## [SOURCE MATERIAL]
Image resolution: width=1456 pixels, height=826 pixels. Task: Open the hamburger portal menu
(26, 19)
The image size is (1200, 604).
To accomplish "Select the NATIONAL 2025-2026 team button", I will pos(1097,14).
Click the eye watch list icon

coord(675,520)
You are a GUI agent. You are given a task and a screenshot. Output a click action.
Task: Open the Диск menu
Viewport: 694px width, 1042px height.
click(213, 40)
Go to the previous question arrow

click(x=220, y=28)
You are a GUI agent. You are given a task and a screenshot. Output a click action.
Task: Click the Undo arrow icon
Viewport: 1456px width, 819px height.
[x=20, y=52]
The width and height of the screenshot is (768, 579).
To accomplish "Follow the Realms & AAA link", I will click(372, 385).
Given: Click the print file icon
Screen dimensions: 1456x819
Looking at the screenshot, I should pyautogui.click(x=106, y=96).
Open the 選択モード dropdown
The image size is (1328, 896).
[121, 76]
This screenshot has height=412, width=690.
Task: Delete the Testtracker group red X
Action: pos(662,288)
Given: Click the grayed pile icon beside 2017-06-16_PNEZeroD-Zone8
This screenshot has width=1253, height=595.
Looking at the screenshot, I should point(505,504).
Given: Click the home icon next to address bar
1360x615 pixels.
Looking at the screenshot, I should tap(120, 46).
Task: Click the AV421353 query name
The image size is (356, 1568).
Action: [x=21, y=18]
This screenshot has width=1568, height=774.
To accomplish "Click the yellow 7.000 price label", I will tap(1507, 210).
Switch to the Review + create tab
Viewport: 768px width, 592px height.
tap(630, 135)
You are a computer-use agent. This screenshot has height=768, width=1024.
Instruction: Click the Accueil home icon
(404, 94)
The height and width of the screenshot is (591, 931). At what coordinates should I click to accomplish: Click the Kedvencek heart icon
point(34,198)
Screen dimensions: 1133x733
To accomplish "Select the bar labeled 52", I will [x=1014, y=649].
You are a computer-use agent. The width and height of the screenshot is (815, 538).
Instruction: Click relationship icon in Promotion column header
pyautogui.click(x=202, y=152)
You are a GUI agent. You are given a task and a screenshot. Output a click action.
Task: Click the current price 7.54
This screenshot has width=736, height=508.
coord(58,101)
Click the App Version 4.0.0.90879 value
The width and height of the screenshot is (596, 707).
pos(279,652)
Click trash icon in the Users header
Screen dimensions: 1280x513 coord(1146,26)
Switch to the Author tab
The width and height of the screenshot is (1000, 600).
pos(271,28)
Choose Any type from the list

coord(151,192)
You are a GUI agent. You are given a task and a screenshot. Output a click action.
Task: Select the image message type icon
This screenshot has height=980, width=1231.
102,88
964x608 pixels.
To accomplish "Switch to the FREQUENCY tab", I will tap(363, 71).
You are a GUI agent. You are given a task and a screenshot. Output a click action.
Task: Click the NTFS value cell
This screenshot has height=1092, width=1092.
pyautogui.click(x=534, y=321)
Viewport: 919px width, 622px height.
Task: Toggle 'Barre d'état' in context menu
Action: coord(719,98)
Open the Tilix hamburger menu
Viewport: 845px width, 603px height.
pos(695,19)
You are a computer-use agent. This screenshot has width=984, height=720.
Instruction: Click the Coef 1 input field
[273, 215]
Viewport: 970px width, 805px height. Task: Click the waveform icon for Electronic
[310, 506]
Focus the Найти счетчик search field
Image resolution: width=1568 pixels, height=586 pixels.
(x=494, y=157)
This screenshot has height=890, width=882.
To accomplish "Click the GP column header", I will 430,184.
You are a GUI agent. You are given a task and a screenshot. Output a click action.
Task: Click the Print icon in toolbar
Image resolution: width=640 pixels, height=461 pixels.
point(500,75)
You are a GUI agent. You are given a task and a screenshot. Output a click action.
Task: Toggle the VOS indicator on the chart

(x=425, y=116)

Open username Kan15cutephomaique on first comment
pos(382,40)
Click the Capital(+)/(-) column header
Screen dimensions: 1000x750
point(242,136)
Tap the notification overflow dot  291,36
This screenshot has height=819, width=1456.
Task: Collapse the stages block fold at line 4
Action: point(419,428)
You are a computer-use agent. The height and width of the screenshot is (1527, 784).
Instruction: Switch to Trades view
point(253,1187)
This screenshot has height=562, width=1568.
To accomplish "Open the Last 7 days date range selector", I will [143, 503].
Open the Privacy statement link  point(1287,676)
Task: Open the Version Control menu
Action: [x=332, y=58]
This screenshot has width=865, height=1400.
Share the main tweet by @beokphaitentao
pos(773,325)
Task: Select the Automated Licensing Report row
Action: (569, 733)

## [AIM]
Put every line of the items above into a Markdown table with one column for the row number and one for the line, leaving out blank lines. Title the columns Row and Line.

## [ANSWER FOR THE TASK]
| Row | Line |
|---|---|
| 1 | Image resolution: width=1456 pixels, height=826 pixels. Task: Open the hamburger portal menu |
| 2 | (26, 19) |
| 3 | The image size is (1200, 604). |
| 4 | To accomplish "Select the NATIONAL 2025-2026 team button", I will pos(1097,14). |
| 5 | Click the eye watch list icon |
| 6 | coord(675,520) |
| 7 | You are a GUI agent. You are given a task and a screenshot. Output a click action. |
| 8 | Task: Open the Диск menu |
| 9 | Viewport: 694px width, 1042px height. |
| 10 | click(213, 40) |
| 11 | Go to the previous question arrow |
| 12 | click(x=220, y=28) |
| 13 | You are a GUI agent. You are given a task and a screenshot. Output a click action. |
| 14 | Task: Click the Undo arrow icon |
| 15 | Viewport: 1456px width, 819px height. |
| 16 | [x=20, y=52] |
| 17 | The width and height of the screenshot is (768, 579). |
| 18 | To accomplish "Follow the Realms & AAA link", I will click(372, 385). |
| 19 | Given: Click the print file icon |
| 20 | Screen dimensions: 1456x819 |
| 21 | Looking at the screenshot, I should pyautogui.click(x=106, y=96). |
| 22 | Open the 選択モード dropdown |
| 23 | The image size is (1328, 896). |
| 24 | [121, 76] |
| 25 | This screenshot has height=412, width=690. |
| 26 | Task: Delete the Testtracker group red X |
| 27 | Action: pos(662,288) |
| 28 | Given: Click the grayed pile icon beside 2017-06-16_PNEZeroD-Zone8 |
| 29 | This screenshot has width=1253, height=595. |
| 30 | Looking at the screenshot, I should point(505,504). |
| 31 | Given: Click the home icon next to address bar |
| 32 | 1360x615 pixels. |
| 33 | Looking at the screenshot, I should tap(120, 46). |
| 34 | Task: Click the AV421353 query name |
| 35 | The image size is (356, 1568). |
| 36 | Action: [x=21, y=18] |
| 37 | This screenshot has width=1568, height=774. |
| 38 | To accomplish "Click the yellow 7.000 price label", I will tap(1507, 210). |
| 39 | Switch to the Review + create tab |
| 40 | Viewport: 768px width, 592px height. |
| 41 | tap(630, 135) |
| 42 | You are a computer-use agent. This screenshot has height=768, width=1024. |
| 43 | Instruction: Click the Accueil home icon |
| 44 | (404, 94) |
| 45 | The height and width of the screenshot is (591, 931). At what coordinates should I click to accomplish: Click the Kedvencek heart icon |
| 46 | point(34,198) |
| 47 | Screen dimensions: 1133x733 |
| 48 | To accomplish "Select the bar labeled 52", I will [x=1014, y=649]. |
| 49 | You are a computer-use agent. The width and height of the screenshot is (815, 538). |
| 50 | Instruction: Click relationship icon in Promotion column header |
| 51 | pyautogui.click(x=202, y=152) |
| 52 | You are a GUI agent. You are given a task and a screenshot. Output a click action. |
| 53 | Task: Click the current price 7.54 |
| 54 | This screenshot has width=736, height=508. |
| 55 | coord(58,101) |
| 56 | Click the App Version 4.0.0.90879 value |
| 57 | The width and height of the screenshot is (596, 707). |
| 58 | pos(279,652) |
| 59 | Click trash icon in the Users header |
| 60 | Screen dimensions: 1280x513 coord(1146,26) |
| 61 | Switch to the Author tab |
| 62 | The width and height of the screenshot is (1000, 600). |
| 63 | pos(271,28) |
| 64 | Choose Any type from the list |
| 65 | coord(151,192) |
| 66 | You are a GUI agent. You are given a task and a screenshot. Output a click action. |
| 67 | Task: Select the image message type icon |
| 68 | This screenshot has height=980, width=1231. |
| 69 | 102,88 |
| 70 | 964x608 pixels. |
| 71 | To accomplish "Switch to the FREQUENCY tab", I will tap(363, 71). |
| 72 | You are a GUI agent. You are given a task and a screenshot. Output a click action. |
| 73 | Task: Click the NTFS value cell |
| 74 | This screenshot has height=1092, width=1092. |
| 75 | pyautogui.click(x=534, y=321) |
| 76 | Viewport: 919px width, 622px height. |
| 77 | Task: Toggle 'Barre d'état' in context menu |
| 78 | Action: coord(719,98) |
| 79 | Open the Tilix hamburger menu |
| 80 | Viewport: 845px width, 603px height. |
| 81 | pos(695,19) |
| 82 | You are a computer-use agent. This screenshot has width=984, height=720. |
| 83 | Instruction: Click the Coef 1 input field |
| 84 | [273, 215] |
| 85 | Viewport: 970px width, 805px height. Task: Click the waveform icon for Electronic |
| 86 | [310, 506] |
| 87 | Focus the Найти счетчик search field |
| 88 | Image resolution: width=1568 pixels, height=586 pixels. |
| 89 | (x=494, y=157) |
| 90 | This screenshot has height=890, width=882. |
| 91 | To accomplish "Click the GP column header", I will 430,184. |
| 92 | You are a GUI agent. You are given a task and a screenshot. Output a click action. |
| 93 | Task: Click the Print icon in toolbar |
| 94 | Image resolution: width=640 pixels, height=461 pixels. |
| 95 | point(500,75) |
| 96 | You are a GUI agent. You are given a task and a screenshot. Output a click action. |
| 97 | Task: Toggle the VOS indicator on the chart |
| 98 | (x=425, y=116) |
| 99 | Open username Kan15cutephomaique on first comment |
| 100 | pos(382,40) |
| 101 | Click the Capital(+)/(-) column header |
| 102 | Screen dimensions: 1000x750 |
| 103 | point(242,136) |
| 104 | Tap the notification overflow dot  291,36 |
| 105 | This screenshot has height=819, width=1456. |
| 106 | Task: Collapse the stages block fold at line 4 |
| 107 | Action: point(419,428) |
| 108 | You are a computer-use agent. The height and width of the screenshot is (1527, 784). |
| 109 | Instruction: Switch to Trades view |
| 110 | point(253,1187) |
| 111 | This screenshot has height=562, width=1568. |
| 112 | To accomplish "Open the Last 7 days date range selector", I will [143, 503]. |
| 113 | Open the Privacy statement link  point(1287,676) |
| 114 | Task: Open the Version Control menu |
| 115 | Action: [x=332, y=58] |
| 116 | This screenshot has width=865, height=1400. |
| 117 | Share the main tweet by @beokphaitentao |
| 118 | pos(773,325) |
| 119 | Task: Select the Automated Licensing Report row |
| 120 | Action: (569, 733) |